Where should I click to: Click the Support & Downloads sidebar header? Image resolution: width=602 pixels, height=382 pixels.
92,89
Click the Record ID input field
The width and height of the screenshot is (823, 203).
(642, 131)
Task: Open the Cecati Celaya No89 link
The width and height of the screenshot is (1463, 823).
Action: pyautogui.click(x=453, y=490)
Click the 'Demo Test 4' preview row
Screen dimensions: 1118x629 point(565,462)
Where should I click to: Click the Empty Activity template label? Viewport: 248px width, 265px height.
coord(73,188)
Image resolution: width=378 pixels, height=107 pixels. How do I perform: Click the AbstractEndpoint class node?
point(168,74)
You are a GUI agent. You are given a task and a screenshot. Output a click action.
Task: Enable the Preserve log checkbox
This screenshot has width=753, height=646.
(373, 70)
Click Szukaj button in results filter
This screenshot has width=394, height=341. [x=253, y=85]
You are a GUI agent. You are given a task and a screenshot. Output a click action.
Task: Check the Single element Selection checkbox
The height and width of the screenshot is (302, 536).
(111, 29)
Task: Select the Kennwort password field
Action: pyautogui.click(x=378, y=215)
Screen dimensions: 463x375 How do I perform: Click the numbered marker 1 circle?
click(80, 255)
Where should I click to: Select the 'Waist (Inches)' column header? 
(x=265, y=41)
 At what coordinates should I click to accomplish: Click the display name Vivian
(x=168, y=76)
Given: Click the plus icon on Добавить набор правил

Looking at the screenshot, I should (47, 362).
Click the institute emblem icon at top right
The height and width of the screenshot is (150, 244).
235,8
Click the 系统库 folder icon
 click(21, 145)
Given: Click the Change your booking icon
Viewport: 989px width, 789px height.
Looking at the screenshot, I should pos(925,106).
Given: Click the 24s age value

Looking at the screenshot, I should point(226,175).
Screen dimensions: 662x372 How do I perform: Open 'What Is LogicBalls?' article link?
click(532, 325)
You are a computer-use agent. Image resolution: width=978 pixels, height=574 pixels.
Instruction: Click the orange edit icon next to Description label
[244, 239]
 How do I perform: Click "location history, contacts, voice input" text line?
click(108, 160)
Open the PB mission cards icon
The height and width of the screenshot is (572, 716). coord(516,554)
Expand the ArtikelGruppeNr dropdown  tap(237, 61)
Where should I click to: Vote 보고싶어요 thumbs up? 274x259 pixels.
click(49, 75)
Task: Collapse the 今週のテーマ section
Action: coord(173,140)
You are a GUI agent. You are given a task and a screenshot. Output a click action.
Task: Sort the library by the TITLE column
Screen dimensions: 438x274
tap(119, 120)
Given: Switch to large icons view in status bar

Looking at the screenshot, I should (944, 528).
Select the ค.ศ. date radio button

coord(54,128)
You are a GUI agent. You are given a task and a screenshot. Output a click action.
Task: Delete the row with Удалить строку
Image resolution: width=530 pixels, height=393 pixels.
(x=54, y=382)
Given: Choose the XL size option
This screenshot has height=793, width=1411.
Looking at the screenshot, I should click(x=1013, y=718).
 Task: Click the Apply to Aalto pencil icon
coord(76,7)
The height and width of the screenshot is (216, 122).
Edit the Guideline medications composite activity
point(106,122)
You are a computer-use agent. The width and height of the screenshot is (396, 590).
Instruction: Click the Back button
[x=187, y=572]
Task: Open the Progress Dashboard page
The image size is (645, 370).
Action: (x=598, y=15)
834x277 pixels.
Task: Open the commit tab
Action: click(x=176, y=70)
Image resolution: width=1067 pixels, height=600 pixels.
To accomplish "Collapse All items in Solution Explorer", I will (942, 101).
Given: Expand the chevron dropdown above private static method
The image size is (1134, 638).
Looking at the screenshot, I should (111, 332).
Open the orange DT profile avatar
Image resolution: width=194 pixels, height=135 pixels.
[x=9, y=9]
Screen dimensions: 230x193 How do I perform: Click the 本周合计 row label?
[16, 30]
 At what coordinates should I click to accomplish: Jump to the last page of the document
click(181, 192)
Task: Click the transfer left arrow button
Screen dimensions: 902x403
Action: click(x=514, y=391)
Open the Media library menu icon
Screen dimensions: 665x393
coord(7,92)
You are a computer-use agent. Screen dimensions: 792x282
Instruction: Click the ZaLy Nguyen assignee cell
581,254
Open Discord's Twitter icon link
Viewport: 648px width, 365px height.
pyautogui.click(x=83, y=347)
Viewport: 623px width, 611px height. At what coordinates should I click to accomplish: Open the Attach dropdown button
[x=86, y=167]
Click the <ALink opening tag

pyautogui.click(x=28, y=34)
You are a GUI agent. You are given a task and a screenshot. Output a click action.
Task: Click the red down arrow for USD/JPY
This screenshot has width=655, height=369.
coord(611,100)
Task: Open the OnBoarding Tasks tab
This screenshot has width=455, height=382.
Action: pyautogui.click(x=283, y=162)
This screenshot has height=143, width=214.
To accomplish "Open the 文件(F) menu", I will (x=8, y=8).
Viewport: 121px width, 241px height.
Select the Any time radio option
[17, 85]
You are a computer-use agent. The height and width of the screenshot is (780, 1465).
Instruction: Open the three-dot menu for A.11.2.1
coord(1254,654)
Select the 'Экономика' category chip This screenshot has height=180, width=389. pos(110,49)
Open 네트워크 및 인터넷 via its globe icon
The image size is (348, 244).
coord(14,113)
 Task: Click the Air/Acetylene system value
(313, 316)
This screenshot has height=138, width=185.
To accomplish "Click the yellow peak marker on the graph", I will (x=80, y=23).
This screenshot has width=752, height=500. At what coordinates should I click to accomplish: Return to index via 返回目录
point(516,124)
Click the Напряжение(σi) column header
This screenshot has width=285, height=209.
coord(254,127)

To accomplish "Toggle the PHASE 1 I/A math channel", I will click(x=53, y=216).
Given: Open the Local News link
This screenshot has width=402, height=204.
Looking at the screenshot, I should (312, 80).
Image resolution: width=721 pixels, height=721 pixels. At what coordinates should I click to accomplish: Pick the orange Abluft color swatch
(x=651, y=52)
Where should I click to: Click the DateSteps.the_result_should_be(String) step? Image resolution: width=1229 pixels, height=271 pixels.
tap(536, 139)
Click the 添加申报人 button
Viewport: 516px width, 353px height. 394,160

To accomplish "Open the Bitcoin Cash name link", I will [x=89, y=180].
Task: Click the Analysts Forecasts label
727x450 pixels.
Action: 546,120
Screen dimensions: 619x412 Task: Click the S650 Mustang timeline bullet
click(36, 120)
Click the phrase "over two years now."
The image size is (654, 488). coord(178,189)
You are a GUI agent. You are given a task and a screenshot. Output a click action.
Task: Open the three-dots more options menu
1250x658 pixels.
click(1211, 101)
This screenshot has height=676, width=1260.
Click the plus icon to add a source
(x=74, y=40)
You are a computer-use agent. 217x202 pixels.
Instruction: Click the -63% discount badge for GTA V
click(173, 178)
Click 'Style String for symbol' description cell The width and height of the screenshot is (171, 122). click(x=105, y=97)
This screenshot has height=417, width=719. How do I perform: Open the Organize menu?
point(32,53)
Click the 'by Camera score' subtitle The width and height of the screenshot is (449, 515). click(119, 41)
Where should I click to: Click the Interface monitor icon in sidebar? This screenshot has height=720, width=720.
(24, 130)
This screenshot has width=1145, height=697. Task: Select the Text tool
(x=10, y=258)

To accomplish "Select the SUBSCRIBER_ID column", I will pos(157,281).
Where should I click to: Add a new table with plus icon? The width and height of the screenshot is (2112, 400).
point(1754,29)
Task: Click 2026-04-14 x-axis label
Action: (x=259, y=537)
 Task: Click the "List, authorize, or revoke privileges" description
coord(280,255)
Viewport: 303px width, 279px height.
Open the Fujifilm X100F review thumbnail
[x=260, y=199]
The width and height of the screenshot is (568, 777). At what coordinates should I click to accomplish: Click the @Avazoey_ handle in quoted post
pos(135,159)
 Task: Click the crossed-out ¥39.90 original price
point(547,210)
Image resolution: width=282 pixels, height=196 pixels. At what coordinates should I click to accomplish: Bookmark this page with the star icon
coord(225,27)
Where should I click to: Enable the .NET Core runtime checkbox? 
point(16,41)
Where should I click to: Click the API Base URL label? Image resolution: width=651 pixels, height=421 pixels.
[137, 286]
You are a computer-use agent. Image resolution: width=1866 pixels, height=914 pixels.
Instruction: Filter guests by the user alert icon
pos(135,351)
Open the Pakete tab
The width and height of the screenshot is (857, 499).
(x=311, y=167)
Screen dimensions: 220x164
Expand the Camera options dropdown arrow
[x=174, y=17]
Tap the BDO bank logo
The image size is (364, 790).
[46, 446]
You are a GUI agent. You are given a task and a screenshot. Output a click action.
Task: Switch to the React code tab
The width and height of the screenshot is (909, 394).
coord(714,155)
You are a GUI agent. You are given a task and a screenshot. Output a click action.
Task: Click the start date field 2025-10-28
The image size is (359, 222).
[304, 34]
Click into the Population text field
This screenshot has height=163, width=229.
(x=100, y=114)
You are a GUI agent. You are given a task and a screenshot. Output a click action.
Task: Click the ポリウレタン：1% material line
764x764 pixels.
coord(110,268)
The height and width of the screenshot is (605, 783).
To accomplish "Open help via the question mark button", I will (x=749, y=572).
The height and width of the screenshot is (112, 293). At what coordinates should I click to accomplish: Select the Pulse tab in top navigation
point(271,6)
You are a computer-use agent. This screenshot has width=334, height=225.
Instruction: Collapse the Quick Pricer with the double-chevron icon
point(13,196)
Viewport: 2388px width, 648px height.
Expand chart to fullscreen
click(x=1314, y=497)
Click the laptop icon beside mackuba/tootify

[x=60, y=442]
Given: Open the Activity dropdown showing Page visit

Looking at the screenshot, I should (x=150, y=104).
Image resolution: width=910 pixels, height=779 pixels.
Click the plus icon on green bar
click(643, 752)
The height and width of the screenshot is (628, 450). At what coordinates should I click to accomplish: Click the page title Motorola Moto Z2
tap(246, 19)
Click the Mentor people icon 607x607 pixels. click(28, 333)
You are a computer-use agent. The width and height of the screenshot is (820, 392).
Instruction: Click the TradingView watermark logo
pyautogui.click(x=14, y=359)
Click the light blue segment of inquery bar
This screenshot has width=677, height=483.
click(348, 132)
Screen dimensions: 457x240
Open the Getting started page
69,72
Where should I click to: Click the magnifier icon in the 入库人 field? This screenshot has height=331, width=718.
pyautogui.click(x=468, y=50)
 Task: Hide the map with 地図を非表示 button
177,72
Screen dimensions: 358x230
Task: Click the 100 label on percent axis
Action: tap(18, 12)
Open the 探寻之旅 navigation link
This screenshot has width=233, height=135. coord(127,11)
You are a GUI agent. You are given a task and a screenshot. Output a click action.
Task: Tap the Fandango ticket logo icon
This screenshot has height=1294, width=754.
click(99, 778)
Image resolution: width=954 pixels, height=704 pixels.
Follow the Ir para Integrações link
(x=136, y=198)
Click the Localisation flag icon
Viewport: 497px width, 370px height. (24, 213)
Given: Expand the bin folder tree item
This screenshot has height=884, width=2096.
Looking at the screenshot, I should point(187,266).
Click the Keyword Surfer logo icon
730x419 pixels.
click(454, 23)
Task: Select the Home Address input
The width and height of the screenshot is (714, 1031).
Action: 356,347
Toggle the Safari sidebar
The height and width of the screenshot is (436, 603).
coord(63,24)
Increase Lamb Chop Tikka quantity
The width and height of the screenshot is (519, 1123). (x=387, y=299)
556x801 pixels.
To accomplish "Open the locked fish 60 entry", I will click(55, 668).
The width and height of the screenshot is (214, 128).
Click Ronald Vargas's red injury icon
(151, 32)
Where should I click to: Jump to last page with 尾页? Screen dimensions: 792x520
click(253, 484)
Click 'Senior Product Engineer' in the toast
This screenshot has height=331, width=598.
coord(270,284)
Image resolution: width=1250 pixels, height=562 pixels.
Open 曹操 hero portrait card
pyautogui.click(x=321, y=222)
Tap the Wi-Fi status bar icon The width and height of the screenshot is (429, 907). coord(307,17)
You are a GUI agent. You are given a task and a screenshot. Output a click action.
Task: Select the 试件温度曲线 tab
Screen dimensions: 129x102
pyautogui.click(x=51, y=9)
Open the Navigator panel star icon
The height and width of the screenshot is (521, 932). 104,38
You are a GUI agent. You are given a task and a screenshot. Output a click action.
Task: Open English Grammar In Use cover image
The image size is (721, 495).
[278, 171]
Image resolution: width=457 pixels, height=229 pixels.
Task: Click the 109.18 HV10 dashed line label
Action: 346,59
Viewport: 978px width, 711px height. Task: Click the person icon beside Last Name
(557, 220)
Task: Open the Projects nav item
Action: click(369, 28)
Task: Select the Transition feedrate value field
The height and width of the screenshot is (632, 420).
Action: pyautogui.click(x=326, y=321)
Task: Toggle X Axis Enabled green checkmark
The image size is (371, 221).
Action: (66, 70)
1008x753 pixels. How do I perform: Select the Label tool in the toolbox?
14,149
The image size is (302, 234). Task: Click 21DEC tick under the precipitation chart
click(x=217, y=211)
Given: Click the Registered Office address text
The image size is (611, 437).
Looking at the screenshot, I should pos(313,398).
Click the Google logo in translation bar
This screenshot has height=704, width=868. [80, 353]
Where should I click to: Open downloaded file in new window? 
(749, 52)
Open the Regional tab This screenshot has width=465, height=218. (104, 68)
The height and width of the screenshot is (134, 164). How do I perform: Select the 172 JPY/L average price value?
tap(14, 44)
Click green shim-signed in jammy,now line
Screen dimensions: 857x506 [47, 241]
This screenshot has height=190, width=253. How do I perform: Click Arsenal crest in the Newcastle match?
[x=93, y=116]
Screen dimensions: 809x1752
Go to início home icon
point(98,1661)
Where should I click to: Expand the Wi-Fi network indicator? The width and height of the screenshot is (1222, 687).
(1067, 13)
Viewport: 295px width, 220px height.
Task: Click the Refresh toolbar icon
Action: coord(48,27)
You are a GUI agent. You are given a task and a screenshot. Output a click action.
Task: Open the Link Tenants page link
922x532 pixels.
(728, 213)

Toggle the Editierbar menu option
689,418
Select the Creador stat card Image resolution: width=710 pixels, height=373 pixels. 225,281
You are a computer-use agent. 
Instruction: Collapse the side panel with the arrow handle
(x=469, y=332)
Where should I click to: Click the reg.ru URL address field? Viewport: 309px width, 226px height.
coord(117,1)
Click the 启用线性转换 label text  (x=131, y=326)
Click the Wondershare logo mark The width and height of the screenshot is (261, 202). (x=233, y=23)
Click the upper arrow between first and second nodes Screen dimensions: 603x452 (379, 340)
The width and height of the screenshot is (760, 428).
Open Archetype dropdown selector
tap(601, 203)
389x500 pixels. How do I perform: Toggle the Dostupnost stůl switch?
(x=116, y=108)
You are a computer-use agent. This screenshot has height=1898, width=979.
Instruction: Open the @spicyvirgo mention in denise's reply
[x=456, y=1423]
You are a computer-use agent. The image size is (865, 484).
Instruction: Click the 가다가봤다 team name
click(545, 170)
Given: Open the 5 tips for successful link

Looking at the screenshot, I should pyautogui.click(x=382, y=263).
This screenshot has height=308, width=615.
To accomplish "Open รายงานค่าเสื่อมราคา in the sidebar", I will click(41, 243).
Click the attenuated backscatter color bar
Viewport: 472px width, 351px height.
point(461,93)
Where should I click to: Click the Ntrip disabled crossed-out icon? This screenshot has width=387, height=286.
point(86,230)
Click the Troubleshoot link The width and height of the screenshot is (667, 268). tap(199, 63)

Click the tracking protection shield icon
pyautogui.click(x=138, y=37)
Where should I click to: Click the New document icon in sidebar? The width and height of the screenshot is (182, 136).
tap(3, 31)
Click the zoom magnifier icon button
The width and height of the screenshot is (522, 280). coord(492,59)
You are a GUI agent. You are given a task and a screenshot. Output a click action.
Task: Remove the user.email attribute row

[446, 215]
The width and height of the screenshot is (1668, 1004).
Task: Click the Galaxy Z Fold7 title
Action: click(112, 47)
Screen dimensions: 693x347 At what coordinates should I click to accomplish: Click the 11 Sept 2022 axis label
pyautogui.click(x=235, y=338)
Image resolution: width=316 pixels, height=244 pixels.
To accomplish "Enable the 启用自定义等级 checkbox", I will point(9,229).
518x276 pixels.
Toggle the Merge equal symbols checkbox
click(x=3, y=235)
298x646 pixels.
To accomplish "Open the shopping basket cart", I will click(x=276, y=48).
--------------------------------
#### Activity:
A single number is asked for: how many lines in the entries above hold the string "will".

#### Final answer:
11